Although intravenous and nasally administered forms of ketamine and esketamine have rapid-acting efficacy for major depressive disorder (MDD), with intranasal esketamine being FDA-approved for this indication, their hemodynamic and psychotomimetic properties require a physician’s supervision, limiting their utility.
Recently, the FDA approved a novel type of antidepressant—one that mimics ketamine’s mechanism of action, but without its challenging side effects. Auvelity is the first oral antidepressant that does not primarily target the monoamine neurotransmitters serotonin, dopamine, and norepinephrine. Instead, like ketamine, it targets the N-methyl-D-aspartate (NMDA) receptors, which regulate glutamate.

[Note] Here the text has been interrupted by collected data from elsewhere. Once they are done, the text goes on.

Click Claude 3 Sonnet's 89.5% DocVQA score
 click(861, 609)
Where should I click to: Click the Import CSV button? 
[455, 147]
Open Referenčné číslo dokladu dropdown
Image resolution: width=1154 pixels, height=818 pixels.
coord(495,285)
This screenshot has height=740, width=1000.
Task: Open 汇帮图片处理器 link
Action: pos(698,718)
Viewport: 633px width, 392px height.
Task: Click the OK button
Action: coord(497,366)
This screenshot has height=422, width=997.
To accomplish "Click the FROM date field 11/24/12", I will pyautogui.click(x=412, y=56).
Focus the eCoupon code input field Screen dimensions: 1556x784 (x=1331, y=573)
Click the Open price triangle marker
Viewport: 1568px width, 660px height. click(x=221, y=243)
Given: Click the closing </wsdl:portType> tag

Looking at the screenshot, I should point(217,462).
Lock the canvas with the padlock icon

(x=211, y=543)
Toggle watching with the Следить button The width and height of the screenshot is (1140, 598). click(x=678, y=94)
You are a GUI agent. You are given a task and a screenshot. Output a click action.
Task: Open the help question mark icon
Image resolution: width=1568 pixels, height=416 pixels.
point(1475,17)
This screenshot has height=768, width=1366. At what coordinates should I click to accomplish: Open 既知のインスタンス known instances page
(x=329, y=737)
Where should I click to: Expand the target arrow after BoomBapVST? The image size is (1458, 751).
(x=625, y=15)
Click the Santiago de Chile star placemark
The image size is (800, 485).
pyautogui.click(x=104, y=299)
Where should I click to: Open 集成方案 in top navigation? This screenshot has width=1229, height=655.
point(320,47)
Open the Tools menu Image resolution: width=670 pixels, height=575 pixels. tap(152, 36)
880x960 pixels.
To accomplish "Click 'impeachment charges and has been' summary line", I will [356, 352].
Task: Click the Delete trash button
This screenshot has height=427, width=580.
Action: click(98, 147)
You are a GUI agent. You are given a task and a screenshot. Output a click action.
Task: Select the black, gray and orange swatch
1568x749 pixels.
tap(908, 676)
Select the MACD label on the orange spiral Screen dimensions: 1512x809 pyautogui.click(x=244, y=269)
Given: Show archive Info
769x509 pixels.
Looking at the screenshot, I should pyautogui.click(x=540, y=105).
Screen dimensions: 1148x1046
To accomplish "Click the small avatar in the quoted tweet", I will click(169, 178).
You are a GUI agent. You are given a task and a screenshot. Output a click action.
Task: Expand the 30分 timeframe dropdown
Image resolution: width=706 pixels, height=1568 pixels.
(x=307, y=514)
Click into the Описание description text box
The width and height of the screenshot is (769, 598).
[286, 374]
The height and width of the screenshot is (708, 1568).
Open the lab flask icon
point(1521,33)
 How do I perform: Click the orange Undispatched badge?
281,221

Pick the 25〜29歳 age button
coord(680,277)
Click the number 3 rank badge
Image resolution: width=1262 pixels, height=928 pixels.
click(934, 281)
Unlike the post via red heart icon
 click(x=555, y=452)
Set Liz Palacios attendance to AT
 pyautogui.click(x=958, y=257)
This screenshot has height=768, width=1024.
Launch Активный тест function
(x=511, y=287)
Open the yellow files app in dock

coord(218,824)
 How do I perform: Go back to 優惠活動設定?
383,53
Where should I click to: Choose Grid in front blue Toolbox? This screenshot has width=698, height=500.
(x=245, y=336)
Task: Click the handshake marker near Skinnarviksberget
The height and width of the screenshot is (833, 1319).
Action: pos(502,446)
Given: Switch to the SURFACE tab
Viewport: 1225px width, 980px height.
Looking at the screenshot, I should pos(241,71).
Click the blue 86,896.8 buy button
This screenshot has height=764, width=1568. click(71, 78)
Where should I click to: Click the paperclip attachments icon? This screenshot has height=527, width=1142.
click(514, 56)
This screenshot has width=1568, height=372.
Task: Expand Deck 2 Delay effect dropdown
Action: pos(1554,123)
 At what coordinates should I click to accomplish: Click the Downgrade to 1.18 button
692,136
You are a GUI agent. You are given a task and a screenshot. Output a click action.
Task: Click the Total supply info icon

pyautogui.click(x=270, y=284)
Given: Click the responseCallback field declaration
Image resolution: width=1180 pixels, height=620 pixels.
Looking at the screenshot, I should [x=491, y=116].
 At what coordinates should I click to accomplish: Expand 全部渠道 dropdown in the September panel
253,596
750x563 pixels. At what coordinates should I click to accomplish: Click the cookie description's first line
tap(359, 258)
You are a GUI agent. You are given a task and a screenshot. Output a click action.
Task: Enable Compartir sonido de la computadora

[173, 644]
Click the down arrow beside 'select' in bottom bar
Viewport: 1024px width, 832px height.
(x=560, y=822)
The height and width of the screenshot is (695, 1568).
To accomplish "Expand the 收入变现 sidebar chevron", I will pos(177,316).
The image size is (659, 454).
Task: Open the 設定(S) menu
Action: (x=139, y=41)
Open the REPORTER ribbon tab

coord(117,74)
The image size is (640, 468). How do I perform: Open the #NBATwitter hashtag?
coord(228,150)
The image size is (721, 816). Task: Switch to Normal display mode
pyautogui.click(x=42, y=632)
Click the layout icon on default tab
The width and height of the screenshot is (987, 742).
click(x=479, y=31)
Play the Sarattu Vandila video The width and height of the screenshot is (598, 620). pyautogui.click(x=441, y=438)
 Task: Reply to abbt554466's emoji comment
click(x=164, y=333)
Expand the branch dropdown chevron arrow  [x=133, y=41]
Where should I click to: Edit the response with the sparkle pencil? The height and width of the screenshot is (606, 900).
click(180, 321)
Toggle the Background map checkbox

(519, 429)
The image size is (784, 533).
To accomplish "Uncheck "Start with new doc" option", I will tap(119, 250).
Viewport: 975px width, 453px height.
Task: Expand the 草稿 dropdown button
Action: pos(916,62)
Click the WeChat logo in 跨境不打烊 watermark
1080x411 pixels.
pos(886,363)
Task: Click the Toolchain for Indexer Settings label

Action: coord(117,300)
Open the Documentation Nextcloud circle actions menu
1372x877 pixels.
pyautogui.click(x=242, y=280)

“[With this medication], patients don’t need to come into a doctor’s office and be monitored for hours afterward. Having a pill that you can take at home is far less cumbersome.”Dan Iosifescu, MD
According to Dan Iosifescu, MD, a professor of psychiatry at NYU Langone Health who co-led clinical trials for Auvelity, the new drug—a combination of dextromethorphan and bupropion—has several advantages. “It can alleviate symptoms more quickly than other oral antidepressants,” says Dr. Iosifescu. “It also has a practical advantage over ketamine in that patients don’t need to come into a doctor’s office and be monitored for hours afterward. Having a pill that you can take at home is far less cumbersome.”
Previously, Dr. Iosifescu played key roles in the development of ketamine and esketamine as therapies for treatment-resistant MDD, overseeing a research program that produced several pivotal studies. These successful trials, in turn, laid the groundwork for Auvelity.
Laying the Groundwork
In their efforts to identify an oral alternative to ketamine that would not require stringent monitoring, Dr. Iosifescu and his team focused on dextromethorphan—a strong NMDA receptor inhibitor commonly used in cough medications. Because dextromethorphan is metabolized too swiftly to function as an antidepressant on its own, it would have to be combined with a compound that could slow that process. One candidate was quinidine, a stereoisomer of quinine, which blocks the enzyme CYP2D6.
Dr. Iosifescu and colleagues first conducted an open-label trial of Nuedexta, a combination of dextromethorphan and quinidine used to treat pseudobulbar affect. In a paper published in 2017, they reported that many patients with treatment-resistant MDD experienced significant improvements in mood.
Soon afterward, Dr. Iosifescu was approached by representatives of Axsome Therapeutics, who were also investigating dextromethorphan’s potential as an antidepressant. The company asked him to help lead their trials of an experimental drug (later named Auvelity) that paired the chemical with bupropion, a norepinephrine–dopamine reuptake inhibitor that also blocks CYP2D6.
A Pair of Key Studies
The FDA’s decision to approve Auvelity was based on two large studies. The first, with Dr. Iosifescu as lead author, was published in the Journal of Clinical Psychiatry. In a multicenter phase 3 trial, 327 adults with MDD were randomized to either Auvelity or a placebo. After 6 weeks, Montgomery-Åsberg Depression Rating Scale (MADRS) scores fell by an average of 16 points in treated patients, compared with 12 points in those taking the placebo. Nearly 40 percent of those taking Auvelity achieved remission, versus 17 percent with placebo.
The second study, with Dr. Iosifescu as senior author, appeared in the American Journal of Psychiatry. It involved 97 adults with MDD who received either Auvelity or bupropion alone. At the 6-week mark, patients taking Auvelity showed a 14-point drop in MADRS scores, compared with 9 points for those on bupropion. Among the Auvelity group, 47 percent achieved remission, versus 16 percent of the bupropion group. In both studies, Auvelity was superior to the comparator after only 1 or 2 weeks, suggesting a more rapid onset of efficacy compared to other antidepressants.
“These results showed conclusively that dextromethorphan, rather than bupropion, is the main driver of Auvelity’s efficacy,” Dr. Iosifescu explains.
In both studies, Auvelity exhibited a side effect profile comparable to other oral antidepressants, with no indication of metabolic problems or increased sexual dysfunction.
Auvelity is now being prescribed as an alternative or supplemental treatment for patients whose symptoms are not adequately addressed by other antidepressants. Dr. Iosifescu suggests that it should also be studied as a maintenance medication for people who improved after receiving ketamine treatment as an emergency intervention. “In theory,” he says, “those patients could benefit from taking this drug regularly, or as a rescue medication if they suffer a relapse.”
Dr. Iosifescu is a member of the advisory board of Axsome Therapeutics, manufacturer of Auvelity. He has received consulting honoraria from Axsome, which sponsored the trials spotlighted in this article.